Belated books I read these months
Some of you may be following along on Goodreads already, but here’s a long-belated accounting of the books I read the first few months of this year. Hoping to recount it month-by-month in the future.
January
- The Path to Power by Robert Caro
- The Visual Display of Quantitative Information by Edward Tufte
- Means of Ascent by Robert Caro
- Inside Apple by Adam Lashinsky
- The World According to Garp by John Irving
I enjoyed most of all the two volumes this month of Caro’s biography of Lyndon B. Johnson. Robert Caro is genuinely one of the handful of people I’d consider for a Nobel Prize for Literature from the US—and possibly the most deserving, despite writing strictly non-fiction. (Is that allowed?)

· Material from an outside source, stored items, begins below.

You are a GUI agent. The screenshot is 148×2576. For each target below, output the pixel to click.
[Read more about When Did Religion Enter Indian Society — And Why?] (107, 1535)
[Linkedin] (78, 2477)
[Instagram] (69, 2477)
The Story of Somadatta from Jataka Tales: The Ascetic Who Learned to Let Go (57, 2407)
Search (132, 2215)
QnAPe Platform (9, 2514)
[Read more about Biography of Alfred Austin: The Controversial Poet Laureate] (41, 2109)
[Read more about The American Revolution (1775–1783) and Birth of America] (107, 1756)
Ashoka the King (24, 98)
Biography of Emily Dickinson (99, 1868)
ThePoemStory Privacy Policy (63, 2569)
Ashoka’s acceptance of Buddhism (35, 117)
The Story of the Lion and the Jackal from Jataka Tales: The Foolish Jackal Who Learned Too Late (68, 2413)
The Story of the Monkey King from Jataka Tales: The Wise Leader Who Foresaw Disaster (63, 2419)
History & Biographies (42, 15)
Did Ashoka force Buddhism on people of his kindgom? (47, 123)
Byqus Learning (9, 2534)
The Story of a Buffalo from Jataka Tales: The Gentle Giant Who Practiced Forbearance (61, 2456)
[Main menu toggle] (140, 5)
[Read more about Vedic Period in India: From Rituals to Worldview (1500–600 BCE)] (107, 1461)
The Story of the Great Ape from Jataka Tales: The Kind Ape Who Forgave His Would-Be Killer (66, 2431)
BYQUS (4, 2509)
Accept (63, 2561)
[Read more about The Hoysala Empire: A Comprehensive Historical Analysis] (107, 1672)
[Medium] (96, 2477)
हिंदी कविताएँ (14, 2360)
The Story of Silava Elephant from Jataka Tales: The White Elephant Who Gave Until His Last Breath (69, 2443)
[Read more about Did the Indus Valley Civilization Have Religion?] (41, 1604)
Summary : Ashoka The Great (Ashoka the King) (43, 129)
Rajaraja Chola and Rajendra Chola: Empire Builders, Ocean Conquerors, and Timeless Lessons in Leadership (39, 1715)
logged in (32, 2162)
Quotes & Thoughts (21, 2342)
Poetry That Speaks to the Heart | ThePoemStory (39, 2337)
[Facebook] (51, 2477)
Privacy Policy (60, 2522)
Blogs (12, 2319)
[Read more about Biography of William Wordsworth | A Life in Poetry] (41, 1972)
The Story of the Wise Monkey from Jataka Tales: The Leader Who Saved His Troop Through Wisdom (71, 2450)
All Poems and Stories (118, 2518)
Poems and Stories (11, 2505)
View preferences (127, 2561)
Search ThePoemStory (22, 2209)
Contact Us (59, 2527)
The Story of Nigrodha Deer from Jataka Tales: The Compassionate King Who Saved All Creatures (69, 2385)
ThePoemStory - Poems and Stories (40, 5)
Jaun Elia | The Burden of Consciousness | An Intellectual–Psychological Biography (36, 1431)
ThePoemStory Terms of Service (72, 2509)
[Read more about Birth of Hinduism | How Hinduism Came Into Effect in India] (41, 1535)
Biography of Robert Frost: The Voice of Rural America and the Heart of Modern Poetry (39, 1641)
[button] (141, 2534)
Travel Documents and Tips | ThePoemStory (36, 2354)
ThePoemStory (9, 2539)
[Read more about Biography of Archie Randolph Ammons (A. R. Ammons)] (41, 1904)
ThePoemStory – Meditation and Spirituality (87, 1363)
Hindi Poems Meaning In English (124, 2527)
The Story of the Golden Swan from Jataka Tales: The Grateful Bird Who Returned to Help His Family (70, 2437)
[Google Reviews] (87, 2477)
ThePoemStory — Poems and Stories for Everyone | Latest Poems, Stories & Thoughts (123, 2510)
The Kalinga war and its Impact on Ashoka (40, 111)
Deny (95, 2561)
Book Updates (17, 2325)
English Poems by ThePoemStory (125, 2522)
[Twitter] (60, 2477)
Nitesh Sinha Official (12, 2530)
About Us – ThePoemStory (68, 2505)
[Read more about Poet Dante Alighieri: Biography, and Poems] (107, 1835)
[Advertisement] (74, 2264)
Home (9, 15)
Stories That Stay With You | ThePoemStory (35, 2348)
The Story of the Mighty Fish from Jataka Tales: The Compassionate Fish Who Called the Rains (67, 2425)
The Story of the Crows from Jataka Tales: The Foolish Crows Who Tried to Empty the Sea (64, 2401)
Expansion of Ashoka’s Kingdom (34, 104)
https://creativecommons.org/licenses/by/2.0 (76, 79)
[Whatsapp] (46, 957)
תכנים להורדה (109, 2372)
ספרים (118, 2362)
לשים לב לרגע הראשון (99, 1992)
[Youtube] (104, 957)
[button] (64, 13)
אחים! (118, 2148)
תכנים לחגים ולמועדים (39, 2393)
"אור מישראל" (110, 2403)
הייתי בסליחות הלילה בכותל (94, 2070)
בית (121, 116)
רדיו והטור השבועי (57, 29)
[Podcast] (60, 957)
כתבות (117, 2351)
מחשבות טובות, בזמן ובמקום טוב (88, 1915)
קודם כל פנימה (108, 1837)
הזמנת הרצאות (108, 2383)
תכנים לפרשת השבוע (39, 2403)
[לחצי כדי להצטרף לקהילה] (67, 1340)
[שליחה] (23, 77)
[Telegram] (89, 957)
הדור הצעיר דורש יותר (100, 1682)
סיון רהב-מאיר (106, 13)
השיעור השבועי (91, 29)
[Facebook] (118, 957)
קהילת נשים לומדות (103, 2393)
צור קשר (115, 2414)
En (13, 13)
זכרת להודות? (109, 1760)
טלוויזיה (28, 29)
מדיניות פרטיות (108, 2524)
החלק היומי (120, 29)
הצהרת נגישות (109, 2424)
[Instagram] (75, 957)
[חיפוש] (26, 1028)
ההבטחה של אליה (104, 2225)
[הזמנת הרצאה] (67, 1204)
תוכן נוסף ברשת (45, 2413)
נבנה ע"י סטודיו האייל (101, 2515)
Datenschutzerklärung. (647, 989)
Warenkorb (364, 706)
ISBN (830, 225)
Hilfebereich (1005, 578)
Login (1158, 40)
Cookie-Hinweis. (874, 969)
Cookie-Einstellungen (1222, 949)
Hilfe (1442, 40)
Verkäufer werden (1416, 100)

Tufte and Irving were ok (though I was disappointed by the latter), and Lashinsky wrote the Apple book that the Steve Jobs biography promised (and failed) to be.
February
- Inverted World by Christopher Priest
- Pulphead by John Jeremiah Sullivan
- The Trouble with Physics by Lee Smolin
- Feminism is for Everyone by bell hooks
After the barn-burner that was January—not one but TWO Caro volumes—this month seems slight by comparison, even considering the 29 days. All four books are tight little works, and I was surprised to see myself enjoying Priest as much as I did. NYRB Classics wins again. I read my first bell hooks book and she lived up to my elevated expectations, putting out a concentrated primer on what feminism is all about. And Smolin’s work was Brian Greene for adults, both a deeper examination of modern theoretical physics and a useful counterbalance to Greene’s enthusiasm for string theory.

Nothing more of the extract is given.